From the line that holds "Click the scrollbar left arrow" to the end of the records, reproduce every line exactly. No pictures.

> Supplied records
___
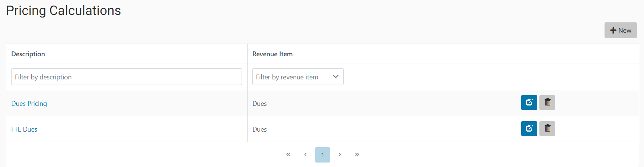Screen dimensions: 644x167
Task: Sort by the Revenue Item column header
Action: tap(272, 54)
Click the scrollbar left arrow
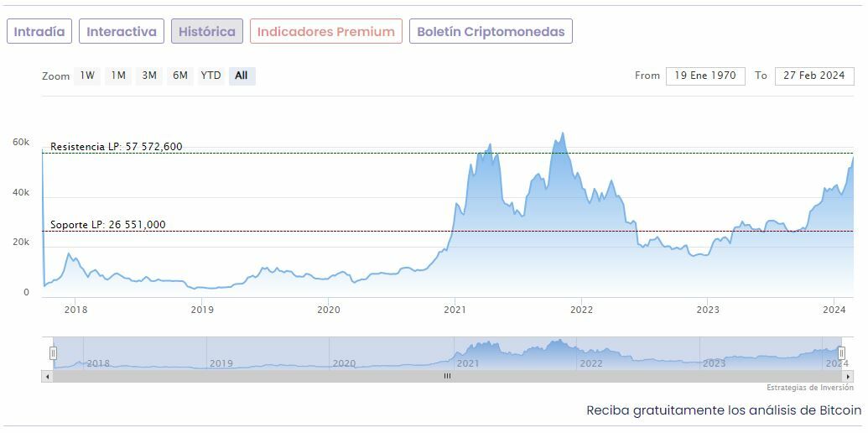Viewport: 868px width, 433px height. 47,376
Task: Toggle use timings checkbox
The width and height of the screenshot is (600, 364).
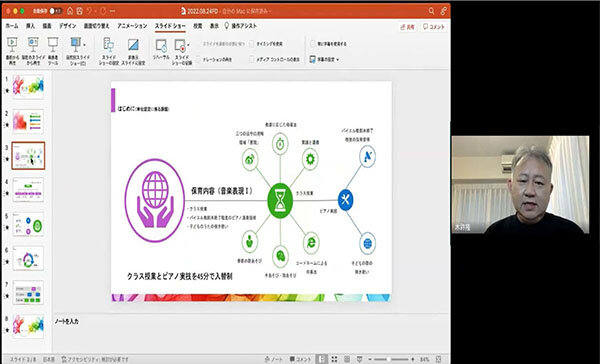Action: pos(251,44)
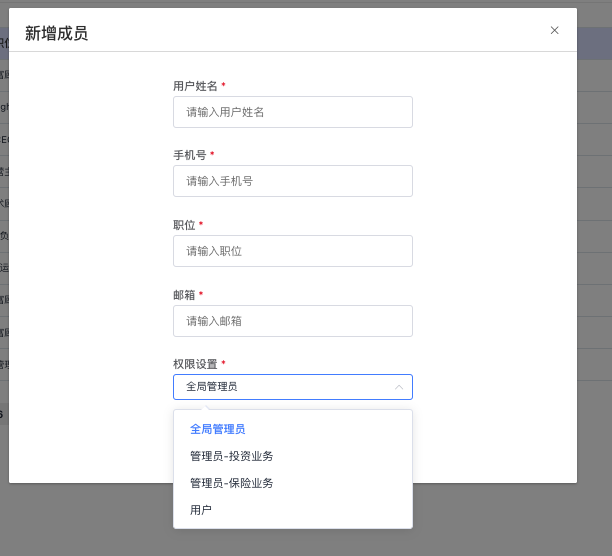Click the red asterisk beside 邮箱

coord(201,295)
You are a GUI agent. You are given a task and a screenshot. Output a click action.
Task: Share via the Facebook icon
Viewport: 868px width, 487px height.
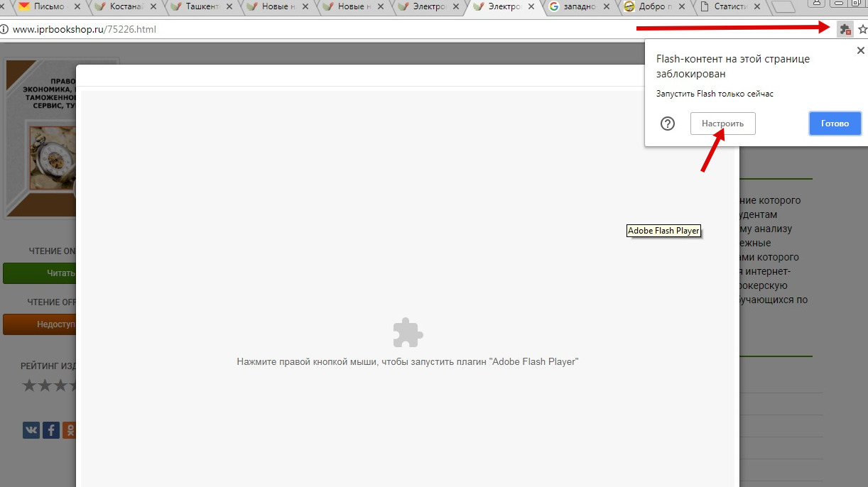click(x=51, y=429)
___
> Solution for this problem
Click the scrollbar left arrow
Viewport: 868px width, 433px height. 47,376
Task: Toggle use timings checkbox
The width and height of the screenshot is (600, 364).
Action: pos(251,44)
Click the red asterisk beside 邮箱

coord(201,295)
You are a GUI agent. You are given a task and a screenshot. Output a click action.
Task: Share via the Facebook icon
Viewport: 868px width, 487px height.
click(x=51, y=429)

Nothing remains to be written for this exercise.